Lately things have been troubling. Not so horrible that on the surface they don't seem superficial. Work has been a bit on the frustrating side because, no matter what I do for my students, it isn't enough for the parents. I sincerely try to prepare them for all of their work before I grade it, but it is never enough. The message rings loud and clear. I am NOT doing a good enough job. For a year I have been causing needless suffering for these poor students who have to be brought up to the level of an honors student rather than being at an honors level when I get them. I am having a hard time wrapping my head around that. If it is an honors class, shouldn't they be prepared for the rigor and able to read at a certain level? But, alas, EAR WAX!
So English has clearly been an issue.
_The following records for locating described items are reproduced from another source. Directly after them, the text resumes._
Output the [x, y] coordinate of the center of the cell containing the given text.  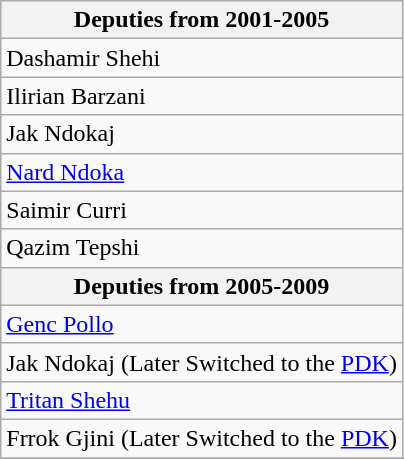
Frrok Gjini (Later Switched to the PDK) [202, 438]
Deputies from 2001-2005 [202, 20]
Nard Ndoka [202, 172]
Saimir Curri [202, 210]
Genc Pollo [202, 324]
Jak Ndokaj (Later Switched to the PDK) [202, 362]
Tritan Shehu [202, 400]
Qazim Tepshi [202, 248]
Dashamir Shehi [202, 58]
Deputies from 2005-2009 [202, 286]
Ilirian Barzani [202, 96]
Jak Ndokaj [202, 134]
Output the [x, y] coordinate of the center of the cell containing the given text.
The second issue with work is my improv team. The team hasn't been performing at their former level of excellence. They seem to have forgotten the fundamentals. I let my team captain run the practices, but there hasn't been any real improvement in performance. I took over a workshop and I cannot tell you the disrespect I received from members of my team. What coach would put up with back talk and ridicule? I hate having to correct insubordinate behavior. It is unpleasant and makes me feel angry and like a failure. I know that part of the fault is my own in letting the team captain have too much control over the practices. I can sit here and make excuses as to why I did, but I won't. It was a mistake, and one that will not be repeated in the future. I will take control of the team again, it will be a solid performing team without one or two strong players with egos and the rest willing to be a team.
I have realized that I have someone willing to inspire and help me. These things that trouble me, as insignificant as they may seem on the surface, if they matter to me, they matter to my Father in Heaven. I can ask for help. I often forget to ask for help with my day-to-day things. I should. Everyone should. I don't have to ask for help with things like what type of toothbrush I should buy, but that may be a decision for which someone else may need divine inspiration. It may seem like I am over simplifying this, but I am sincere. If it matters to us, it matters to Him. I have been troubled about my job for awhile, and just asking for assistance to help me know what to do and do what I need to do to make things right is enough to make my burdens easier to bare. Things are coming to mind, my attitude is changing, my mood is brighter. It is within my power to change my circumstances. All I have to do is ask for that help. I will not ask that they be changed for me. Faith without works is DEAD!